#### Task to carry out:
Copy out all lines in the material below that contain the string "logo".

───── Exercise materials ─────

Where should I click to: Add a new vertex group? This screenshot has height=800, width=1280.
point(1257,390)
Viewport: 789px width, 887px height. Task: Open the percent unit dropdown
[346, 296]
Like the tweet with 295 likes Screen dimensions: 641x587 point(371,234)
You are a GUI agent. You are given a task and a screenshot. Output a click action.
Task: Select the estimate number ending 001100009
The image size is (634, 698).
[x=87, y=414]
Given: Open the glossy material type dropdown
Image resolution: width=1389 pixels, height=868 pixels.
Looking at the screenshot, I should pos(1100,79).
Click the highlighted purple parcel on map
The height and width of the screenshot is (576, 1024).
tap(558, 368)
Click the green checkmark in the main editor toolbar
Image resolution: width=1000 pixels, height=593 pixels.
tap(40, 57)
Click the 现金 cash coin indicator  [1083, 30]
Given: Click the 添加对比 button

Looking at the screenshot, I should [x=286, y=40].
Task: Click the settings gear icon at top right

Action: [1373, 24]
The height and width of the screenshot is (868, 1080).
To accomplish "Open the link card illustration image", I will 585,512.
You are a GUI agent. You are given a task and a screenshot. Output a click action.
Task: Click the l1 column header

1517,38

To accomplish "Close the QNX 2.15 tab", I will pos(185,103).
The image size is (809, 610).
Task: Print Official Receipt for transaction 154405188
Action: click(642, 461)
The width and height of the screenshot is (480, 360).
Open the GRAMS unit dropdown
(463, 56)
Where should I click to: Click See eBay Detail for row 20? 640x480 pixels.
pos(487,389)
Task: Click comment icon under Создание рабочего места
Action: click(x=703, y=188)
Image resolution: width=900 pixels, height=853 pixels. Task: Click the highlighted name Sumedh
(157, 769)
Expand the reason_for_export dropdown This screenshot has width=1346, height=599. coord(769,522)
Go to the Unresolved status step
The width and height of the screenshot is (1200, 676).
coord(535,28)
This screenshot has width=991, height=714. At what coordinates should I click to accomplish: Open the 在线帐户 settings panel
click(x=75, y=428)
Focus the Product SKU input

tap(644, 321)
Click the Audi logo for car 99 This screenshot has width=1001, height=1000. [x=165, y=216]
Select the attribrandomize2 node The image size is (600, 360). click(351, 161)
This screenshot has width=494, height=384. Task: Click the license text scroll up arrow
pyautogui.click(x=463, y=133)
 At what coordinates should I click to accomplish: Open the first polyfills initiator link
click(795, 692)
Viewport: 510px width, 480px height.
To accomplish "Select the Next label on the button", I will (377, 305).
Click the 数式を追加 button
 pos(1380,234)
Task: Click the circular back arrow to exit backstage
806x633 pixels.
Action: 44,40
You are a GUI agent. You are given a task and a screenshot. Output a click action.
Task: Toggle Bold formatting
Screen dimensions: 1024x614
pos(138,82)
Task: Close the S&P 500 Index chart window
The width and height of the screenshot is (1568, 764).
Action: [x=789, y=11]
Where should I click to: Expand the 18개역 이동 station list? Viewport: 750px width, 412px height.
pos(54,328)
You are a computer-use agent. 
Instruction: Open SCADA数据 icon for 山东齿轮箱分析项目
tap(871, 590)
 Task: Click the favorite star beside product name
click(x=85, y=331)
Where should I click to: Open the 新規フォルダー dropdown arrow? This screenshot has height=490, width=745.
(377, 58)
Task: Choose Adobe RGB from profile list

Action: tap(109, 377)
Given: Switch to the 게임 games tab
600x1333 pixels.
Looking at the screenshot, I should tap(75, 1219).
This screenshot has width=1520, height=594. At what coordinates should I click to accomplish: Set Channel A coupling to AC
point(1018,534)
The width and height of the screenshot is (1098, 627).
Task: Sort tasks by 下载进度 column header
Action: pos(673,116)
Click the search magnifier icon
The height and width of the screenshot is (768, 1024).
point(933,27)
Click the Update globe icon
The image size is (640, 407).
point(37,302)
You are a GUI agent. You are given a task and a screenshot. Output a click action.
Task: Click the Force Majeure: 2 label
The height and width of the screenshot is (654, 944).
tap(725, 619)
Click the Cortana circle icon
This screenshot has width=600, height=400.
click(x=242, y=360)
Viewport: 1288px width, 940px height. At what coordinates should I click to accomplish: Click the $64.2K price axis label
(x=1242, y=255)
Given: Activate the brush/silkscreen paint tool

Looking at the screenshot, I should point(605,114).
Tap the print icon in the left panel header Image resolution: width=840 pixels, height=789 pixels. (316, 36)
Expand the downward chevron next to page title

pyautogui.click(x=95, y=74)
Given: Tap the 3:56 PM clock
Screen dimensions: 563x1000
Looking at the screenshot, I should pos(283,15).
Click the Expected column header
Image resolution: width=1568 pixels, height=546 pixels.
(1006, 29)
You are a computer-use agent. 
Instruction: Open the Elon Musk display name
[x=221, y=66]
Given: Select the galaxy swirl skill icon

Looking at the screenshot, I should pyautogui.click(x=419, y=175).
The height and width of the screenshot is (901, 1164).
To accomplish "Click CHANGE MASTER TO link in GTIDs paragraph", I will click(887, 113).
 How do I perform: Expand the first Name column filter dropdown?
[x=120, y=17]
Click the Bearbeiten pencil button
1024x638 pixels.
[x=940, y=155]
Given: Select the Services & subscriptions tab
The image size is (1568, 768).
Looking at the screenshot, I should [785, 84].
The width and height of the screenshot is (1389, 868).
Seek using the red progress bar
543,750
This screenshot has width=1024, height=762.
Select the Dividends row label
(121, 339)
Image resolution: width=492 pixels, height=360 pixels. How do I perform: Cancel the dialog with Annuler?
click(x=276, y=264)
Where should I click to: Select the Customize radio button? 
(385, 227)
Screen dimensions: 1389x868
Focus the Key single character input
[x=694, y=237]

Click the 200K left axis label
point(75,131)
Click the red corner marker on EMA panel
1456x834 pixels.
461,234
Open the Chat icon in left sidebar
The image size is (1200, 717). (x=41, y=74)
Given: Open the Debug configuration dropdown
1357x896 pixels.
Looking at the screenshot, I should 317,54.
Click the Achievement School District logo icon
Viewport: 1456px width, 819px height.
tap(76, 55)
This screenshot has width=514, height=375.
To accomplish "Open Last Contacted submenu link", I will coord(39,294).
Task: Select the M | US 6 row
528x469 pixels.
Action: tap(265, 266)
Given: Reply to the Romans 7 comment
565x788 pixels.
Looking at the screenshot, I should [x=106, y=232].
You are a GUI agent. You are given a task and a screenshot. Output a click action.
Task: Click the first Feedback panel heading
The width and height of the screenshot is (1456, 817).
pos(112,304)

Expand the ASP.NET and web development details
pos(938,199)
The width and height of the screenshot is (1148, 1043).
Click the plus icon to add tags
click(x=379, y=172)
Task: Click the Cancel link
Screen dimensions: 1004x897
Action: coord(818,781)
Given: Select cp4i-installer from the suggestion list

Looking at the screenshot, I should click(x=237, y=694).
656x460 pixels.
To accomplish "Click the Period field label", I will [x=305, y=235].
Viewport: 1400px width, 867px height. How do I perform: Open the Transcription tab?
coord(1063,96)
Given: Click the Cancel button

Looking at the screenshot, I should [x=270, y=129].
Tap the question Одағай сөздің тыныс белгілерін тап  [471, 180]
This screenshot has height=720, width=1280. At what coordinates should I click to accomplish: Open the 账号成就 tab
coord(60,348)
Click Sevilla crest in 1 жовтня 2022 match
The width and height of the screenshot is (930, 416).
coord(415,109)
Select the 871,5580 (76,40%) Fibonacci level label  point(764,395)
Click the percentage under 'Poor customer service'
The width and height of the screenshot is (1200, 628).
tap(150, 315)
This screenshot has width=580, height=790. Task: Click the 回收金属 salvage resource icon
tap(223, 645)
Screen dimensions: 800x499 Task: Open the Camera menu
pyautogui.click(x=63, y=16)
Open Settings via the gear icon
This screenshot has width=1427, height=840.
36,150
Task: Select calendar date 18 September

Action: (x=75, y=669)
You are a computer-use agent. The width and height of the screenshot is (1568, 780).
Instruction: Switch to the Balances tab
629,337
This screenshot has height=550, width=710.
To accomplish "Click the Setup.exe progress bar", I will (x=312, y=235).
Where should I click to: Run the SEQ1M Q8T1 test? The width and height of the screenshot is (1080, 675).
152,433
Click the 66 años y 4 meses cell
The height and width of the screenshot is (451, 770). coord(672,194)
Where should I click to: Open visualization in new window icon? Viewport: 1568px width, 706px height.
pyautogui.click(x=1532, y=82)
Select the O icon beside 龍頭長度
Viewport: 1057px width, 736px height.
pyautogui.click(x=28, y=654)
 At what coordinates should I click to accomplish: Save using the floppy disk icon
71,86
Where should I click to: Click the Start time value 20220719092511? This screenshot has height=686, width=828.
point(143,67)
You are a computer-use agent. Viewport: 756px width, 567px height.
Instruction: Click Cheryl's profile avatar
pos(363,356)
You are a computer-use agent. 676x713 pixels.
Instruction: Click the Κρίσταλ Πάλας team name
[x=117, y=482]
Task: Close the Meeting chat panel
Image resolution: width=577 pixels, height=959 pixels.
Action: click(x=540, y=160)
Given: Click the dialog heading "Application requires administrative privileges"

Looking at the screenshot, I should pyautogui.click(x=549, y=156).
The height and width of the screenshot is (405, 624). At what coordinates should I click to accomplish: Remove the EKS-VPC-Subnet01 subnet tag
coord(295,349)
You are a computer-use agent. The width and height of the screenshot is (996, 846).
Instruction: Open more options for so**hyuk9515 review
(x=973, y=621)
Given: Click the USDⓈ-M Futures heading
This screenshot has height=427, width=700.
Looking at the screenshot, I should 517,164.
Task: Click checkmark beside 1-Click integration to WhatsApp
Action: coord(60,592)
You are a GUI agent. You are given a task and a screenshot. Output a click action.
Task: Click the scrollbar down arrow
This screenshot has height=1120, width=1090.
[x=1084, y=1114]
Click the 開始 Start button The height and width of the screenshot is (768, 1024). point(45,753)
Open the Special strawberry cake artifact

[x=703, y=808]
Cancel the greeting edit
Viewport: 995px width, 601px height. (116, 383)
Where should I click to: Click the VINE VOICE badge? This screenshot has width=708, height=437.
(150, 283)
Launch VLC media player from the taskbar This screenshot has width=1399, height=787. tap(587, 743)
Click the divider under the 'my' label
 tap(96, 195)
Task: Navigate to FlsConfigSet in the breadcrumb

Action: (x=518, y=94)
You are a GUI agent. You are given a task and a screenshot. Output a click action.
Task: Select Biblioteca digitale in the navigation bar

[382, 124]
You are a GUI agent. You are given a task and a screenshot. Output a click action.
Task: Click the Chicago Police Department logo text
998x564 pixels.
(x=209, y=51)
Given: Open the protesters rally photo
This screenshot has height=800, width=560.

─────

#### Exercise solution:
Click the Audi logo for car 99 This screenshot has width=1001, height=1000. [x=165, y=216]
Click the Achievement School District logo icon
Task: Click the Chicago Police Department logo text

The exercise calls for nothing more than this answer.